Shows: Sofar Sounds w/Jomo and the Possum Posse, Erika Wennerstrom, Midnight River Choir

Jomo

There’s some controversy with Sofar Sounds, as it turns out. My Instagram posts about the recent Sofar show at Aviator Nation — my first Sofar experience — prompted one of the bands that follows us to alert me to this recent story from TechCrunch.

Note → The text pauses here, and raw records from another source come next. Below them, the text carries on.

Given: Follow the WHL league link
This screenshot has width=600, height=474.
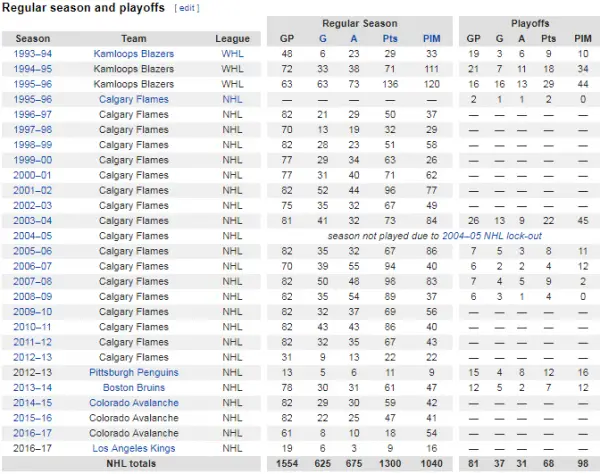Looking at the screenshot, I should pos(232,54).
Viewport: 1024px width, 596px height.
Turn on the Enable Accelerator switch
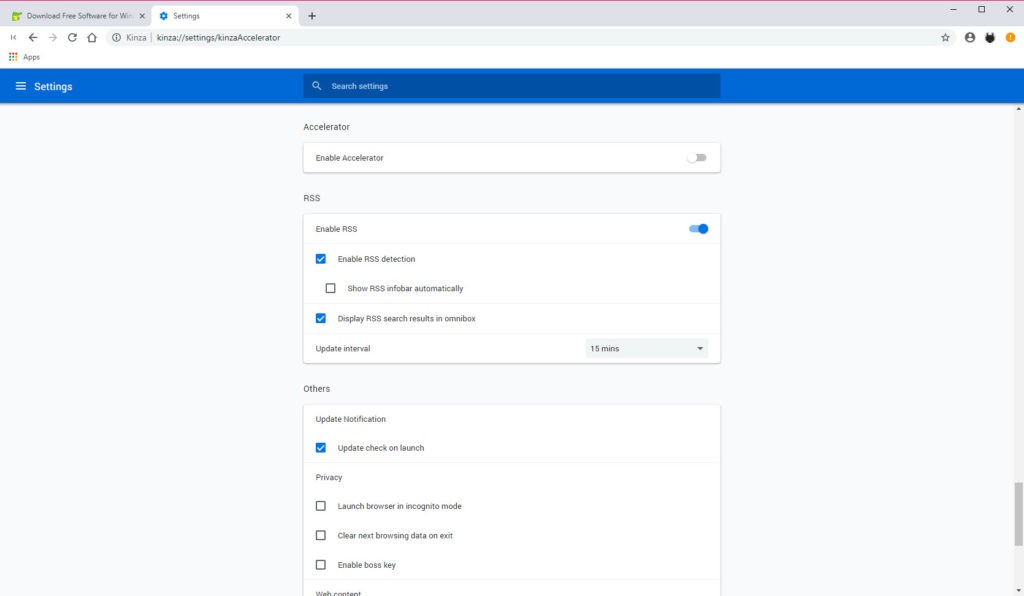tap(697, 158)
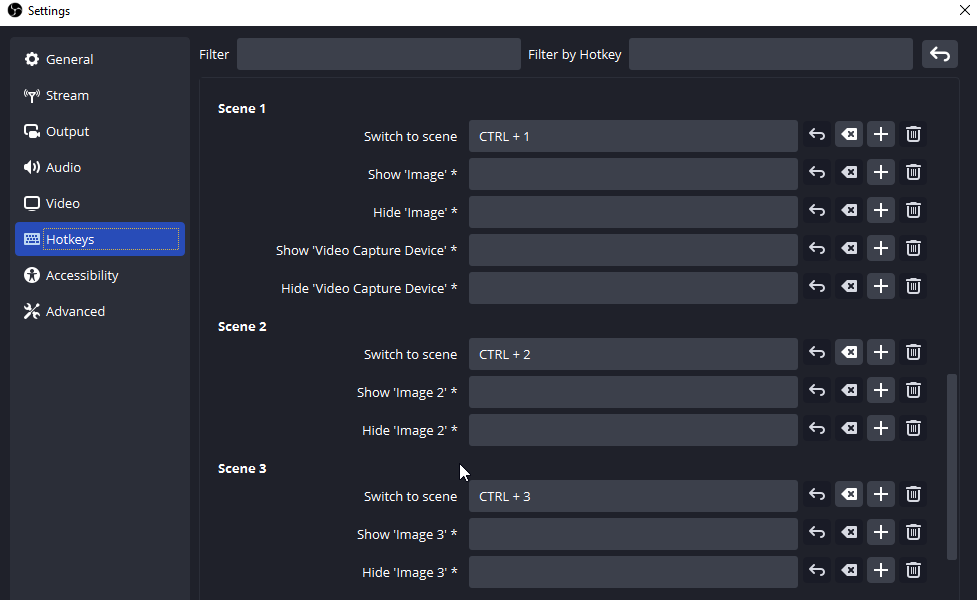Switch to the Stream settings section
This screenshot has width=977, height=600.
point(67,96)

Basically, the story details that Sofar, a vast international network of live shows, pays artists like a high-end teenage neighborhood lawnmower for a particularly generous family in Westlake: Sometimes just $100 per band (and of course, if a band has four or five members, you can do the math). Venues, hosts and volunteers on site get zilch, according to TechCrunch. Meanwhile, Sofar can take home somewhere in the neighborhood of $1,600 or more per show. (Sofar says in the story that it plans to use $25 million in new investment dollars, in part, to pay artists more.)

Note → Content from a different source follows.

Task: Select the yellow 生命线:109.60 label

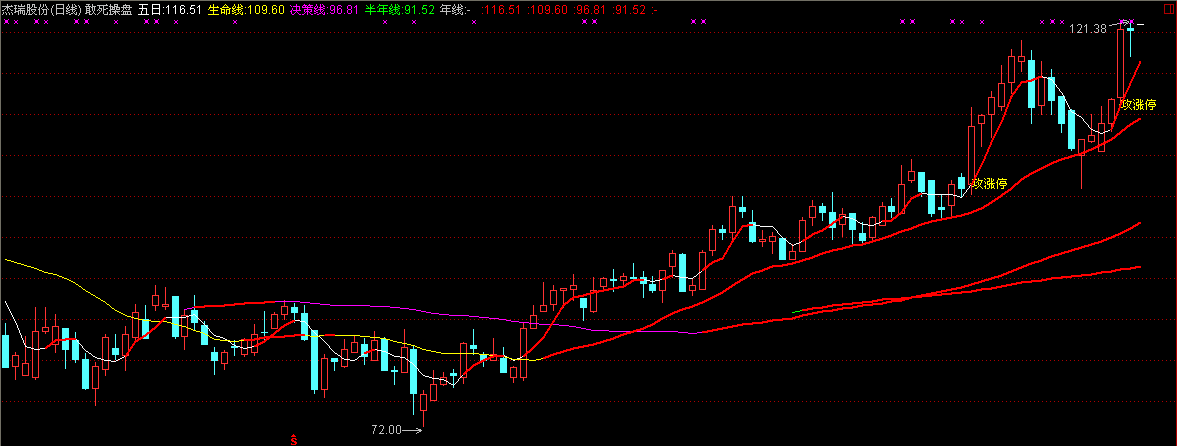Action: click(x=246, y=9)
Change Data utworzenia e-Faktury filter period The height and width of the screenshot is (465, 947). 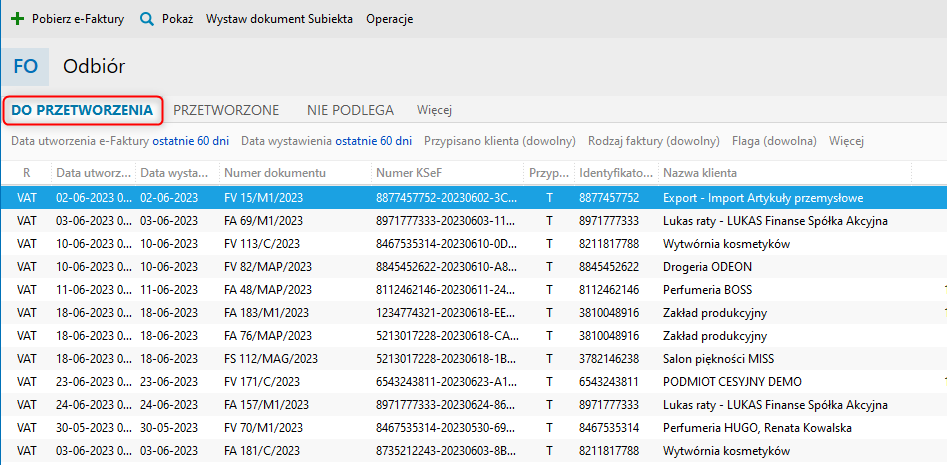coord(196,141)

Learning this retroactively dampened my experience, to be honest. Not overwhelmingly, but a little. Musicians are underpaid these days in every facet of their professional existence, and as easy (and true) it is to say, “Hey, nobody twisted the bands’ arms to take the gig,” gross inequity is hard to overlook.

Erika Wennerstrom
Erika Wennerstrom

But perhaps that’s part of another, more involved post some other time. I went to Aviator Nation intending to write about the experience and nothing else. For now, I’ll (mostly) stick to that plan and give three entertaining artists and a game venue their due for a fine, affordable night of live music.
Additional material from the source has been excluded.